* BEGIN Quoted passage *
Arkansas Senator Tom Cotton has written an op-ed in today’s New York Times calling for an “overwhelming show of force” to “restore order to our streets.” He is calling for the military to be deployed in U.S. cities to quell unrest in response to the murders of George Floyd, Breonna Taylor, and countless other unarmed African Americans at the hands of police. In his editorial, Cotton references the Little Rock Central High School desegregation crisis of 1957, when President Eisenhower dispatched the 101st Airborne to Arkansas. Cotton offers this as proof that there is historical precedent for the kind of action he is calling for, noting that Eisenhower said at the time that a failure to send the 101st to Little Rock “would be tantamount to acquiescence in anarchy.”
There is a widespread assumption about the Little Rock Central crisis, one that Cotton is leaning into here, that the “anarchy” that Eisenhower was refusing to aquiesce to was civil unrest in the streets of Little Rock. The way Cotton has presented his argument, you might easily assume that the troops had to roll in to Arkansas to restore order to the streets and protect citizens, black and white alike, from racial violence. But that’s not true, and Cotton conveniently omits the most important part of the story - the 101st Airborne was sent to Arkansas not to take control of rioters in the streets, but to take control of the Arkansas National Guard.
For months leading up to the 1957-1958 school year, Governor Orval Faubus and the Little Rock school board went back and forth about how to respond to the federal government’s order that the school desegregate. The school board was made up of segregationists for the large part, but they saw no option but to comply. The year before, however, a school district in Texas had refused to integrate and the governor used Texas Rangers to enforce the state’s order to NOT comply with the federal government. Ardent segregationists in Arkansas, of which there were many, wanted Faubus to do something similar. They believed he should stand up to the U.S. government and refuse. Faubus was conflicted, but it was clear that a third term for him would ride on how tough he was on this issue. Already he had been characterized by his biggest political rival, the racist state senator Jim Johnson, as a secret integrationist. He had caught fire for adding more black members to the state’s Democratic Party Committee. Johnson had run against Faubus in 1956 from Faubus’s right, and Faubus was worried Johnson would run again. And as the civil rights movement grew, it appeared that white southern fear and hatred would grow into the prevailing political force Johnson would need to beat Faubus if he ran again.
* END Quoted passage *
* _Job a_: Repeat the entries verbatim from the line with "Task: Open the Source Control view" to the line with "Action: 1437,368", including both of those lines.
* BEGIN Supplied information *
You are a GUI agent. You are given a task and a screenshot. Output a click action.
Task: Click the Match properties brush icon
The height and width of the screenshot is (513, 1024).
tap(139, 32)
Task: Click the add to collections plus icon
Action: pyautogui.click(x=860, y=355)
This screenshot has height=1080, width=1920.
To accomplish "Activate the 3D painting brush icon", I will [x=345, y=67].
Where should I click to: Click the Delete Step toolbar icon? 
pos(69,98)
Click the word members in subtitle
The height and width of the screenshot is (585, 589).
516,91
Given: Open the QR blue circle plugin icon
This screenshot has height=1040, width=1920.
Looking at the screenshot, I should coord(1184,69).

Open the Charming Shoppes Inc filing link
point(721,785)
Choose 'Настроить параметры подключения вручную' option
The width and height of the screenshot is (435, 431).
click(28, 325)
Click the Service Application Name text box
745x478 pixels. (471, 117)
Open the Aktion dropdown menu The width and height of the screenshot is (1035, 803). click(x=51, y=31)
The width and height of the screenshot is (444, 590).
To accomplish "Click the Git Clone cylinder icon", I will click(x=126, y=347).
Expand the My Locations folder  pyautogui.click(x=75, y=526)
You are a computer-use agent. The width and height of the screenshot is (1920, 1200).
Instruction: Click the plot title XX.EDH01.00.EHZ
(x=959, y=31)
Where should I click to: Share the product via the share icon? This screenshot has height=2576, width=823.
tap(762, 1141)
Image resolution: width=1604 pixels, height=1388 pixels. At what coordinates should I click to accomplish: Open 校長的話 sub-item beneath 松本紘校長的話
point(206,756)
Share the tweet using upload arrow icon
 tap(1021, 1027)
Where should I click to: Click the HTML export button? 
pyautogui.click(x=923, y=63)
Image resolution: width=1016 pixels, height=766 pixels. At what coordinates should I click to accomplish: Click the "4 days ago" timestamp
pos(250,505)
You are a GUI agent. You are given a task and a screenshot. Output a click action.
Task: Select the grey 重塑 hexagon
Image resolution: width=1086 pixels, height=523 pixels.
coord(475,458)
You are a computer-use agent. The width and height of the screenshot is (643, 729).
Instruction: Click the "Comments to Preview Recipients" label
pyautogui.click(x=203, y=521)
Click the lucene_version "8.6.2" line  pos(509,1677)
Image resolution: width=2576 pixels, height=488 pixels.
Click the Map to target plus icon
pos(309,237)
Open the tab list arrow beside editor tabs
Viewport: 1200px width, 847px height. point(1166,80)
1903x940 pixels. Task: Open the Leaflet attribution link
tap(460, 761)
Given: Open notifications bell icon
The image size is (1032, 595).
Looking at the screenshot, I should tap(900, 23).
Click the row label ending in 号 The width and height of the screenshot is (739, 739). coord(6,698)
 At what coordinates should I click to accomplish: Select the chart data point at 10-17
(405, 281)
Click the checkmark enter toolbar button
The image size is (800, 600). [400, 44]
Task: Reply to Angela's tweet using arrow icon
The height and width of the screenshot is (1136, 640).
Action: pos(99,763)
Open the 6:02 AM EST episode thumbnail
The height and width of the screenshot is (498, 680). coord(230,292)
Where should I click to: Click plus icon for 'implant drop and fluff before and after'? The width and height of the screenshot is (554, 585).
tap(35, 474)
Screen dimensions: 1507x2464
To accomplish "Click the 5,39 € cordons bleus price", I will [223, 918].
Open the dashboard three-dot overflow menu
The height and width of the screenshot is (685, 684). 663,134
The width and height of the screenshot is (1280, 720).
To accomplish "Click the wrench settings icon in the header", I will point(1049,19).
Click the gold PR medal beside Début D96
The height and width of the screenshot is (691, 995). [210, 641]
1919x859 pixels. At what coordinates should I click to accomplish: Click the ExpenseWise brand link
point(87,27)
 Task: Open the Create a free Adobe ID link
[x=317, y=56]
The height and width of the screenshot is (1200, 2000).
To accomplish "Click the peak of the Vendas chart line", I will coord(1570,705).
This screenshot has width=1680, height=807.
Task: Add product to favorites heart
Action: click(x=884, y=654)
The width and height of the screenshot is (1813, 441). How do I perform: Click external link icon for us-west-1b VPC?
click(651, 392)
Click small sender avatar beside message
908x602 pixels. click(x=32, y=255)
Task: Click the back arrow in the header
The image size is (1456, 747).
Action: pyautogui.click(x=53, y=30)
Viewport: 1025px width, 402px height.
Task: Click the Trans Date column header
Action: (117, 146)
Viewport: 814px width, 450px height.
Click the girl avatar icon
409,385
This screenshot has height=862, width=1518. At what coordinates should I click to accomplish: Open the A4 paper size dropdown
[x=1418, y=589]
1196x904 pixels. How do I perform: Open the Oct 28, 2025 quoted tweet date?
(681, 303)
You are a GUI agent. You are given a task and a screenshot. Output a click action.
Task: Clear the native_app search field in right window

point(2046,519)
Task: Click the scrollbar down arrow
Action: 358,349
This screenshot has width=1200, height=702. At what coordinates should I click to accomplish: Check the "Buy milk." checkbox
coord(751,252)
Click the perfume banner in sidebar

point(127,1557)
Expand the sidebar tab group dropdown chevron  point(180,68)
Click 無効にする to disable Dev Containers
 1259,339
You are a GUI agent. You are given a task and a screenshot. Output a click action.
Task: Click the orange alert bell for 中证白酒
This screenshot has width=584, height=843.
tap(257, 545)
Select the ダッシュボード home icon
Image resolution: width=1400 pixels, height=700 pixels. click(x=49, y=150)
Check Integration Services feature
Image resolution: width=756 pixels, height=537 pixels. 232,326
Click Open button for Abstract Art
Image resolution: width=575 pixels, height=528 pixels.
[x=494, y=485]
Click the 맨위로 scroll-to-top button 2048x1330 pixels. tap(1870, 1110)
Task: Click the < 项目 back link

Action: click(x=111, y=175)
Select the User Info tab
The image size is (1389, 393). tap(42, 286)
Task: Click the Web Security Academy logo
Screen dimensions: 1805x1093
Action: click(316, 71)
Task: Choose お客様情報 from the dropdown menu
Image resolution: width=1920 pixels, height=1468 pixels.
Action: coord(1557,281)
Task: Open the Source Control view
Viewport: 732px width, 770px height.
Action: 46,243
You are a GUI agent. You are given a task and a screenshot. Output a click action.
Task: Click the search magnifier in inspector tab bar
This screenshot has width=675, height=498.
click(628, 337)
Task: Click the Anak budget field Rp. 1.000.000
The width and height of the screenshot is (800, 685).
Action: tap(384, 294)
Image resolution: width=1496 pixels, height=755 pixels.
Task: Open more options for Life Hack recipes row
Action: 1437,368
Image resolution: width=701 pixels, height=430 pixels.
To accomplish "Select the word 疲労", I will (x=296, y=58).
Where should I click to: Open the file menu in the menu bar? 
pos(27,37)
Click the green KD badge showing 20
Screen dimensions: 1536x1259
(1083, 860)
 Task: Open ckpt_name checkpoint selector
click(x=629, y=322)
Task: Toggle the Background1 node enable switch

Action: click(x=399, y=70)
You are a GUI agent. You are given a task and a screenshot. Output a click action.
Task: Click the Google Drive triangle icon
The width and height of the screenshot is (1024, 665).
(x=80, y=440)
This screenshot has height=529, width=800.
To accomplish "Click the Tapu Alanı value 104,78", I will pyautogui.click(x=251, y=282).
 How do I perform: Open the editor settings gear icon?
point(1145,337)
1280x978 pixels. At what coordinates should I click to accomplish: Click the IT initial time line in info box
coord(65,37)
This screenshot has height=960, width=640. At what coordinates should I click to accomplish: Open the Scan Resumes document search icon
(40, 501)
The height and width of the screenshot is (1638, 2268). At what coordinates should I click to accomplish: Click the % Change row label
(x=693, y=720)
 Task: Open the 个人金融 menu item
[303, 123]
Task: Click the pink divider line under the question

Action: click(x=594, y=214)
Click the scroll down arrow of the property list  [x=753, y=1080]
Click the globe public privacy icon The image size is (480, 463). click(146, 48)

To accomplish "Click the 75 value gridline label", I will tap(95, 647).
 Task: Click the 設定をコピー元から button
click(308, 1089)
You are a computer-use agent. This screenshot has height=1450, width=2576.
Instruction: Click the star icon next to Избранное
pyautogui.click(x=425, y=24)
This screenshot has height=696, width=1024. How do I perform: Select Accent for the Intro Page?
* END Supplied information *
* _Job b_: Reproduce the article on the Little Rock Central High crisis word for word from "There is a widespread" to "Arkansas National Guard.".

* _Task answer a_:
Task: Open the Source Control view
Viewport: 732px width, 770px height.
Action: 46,243
You are a GUI agent. You are given a task and a screenshot. Output a click action.
Task: Click the search magnifier in inspector tab bar
This screenshot has width=675, height=498.
click(628, 337)
Task: Click the Anak budget field Rp. 1.000.000
The width and height of the screenshot is (800, 685).
Action: tap(384, 294)
Image resolution: width=1496 pixels, height=755 pixels.
Task: Open more options for Life Hack recipes row
Action: 1437,368

* _Task answer b_:
There is a widespread assumption about the Little Rock Central crisis, one that Cotton is leaning into here, that the “anarchy” that Eisenhower was refusing to aquiesce to was civil unrest in the streets of Little Rock. The way Cotton has presented his argument, you might easily assume that the troops had to roll in to Arkansas to restore order to the streets and protect citizens, black and white alike, from racial violence. But that’s not true, and Cotton conveniently omits the most important part of the story - the 101st Airborne was sent to Arkansas not to take control of rioters in the streets, but to take control of the Arkansas National Guard.